Hi my name is Peter Mohan and I am an internet link leaver that enjoys spending my time going to website forums and pretending I have any clue of what people are talking about and leaving a link to a website to where the link says it is about garage doors but really if you click on it I will try and sell you a purse. All of us in india really know that getting you to the website is all we need for advertisement because you dumb Americans will by purses when you were looking to fix your garage door opener.


----------



## Chris (Jul 25, 2013)

Wow Peter, I had no idea!


----------



## havasu (Jul 25, 2013)

At least he is an honest spammer. I like it!


----------



## Deckape (Jul 25, 2013)

petermohan said:


> Hi my name is Peter Mohan and I am an internet link leaver that enjoys spending my time going to website forums and pretending I have any clue of what people are talking about and leaving a link to a website to where the link says it is about garage doors but really if you click on it I will try and sell you a purse. All of us in india really know that getting you to the website is all we need for advertisement because you dumb Americans will by purses when you were looking to fix your garage door opener.

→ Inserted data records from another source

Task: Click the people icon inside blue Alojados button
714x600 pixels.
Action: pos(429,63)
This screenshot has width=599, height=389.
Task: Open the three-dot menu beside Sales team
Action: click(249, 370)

Another glaring example of 'Too many Indians , not enough Cowboys' 
Glad to see he's banned! :rockin: 

Moderator, See if you can find his URL or whatever identifies his home computer location, so he doesn't change names & come back.


----------



## Chris (Jul 25, 2013)

Problem is that there are 50 more just like him ready to do the same thing.


----------



## Deckape (Jul 25, 2013)

Roger that!


----------



## Chris (Jul 25, 2013)

I don't see why anyone would ever pay for that type of advertisement?


----------



## oldognewtrick (Jul 25, 2013)

IP address:124.253.87.104
Server Location:Chandigarh, Chandigarh in India
ISP:Quadrant Televentures Limited


Well, he's an honest, legit spammer...cudios to him for his honesty. To bad he's not here to enjoy the glory...


----------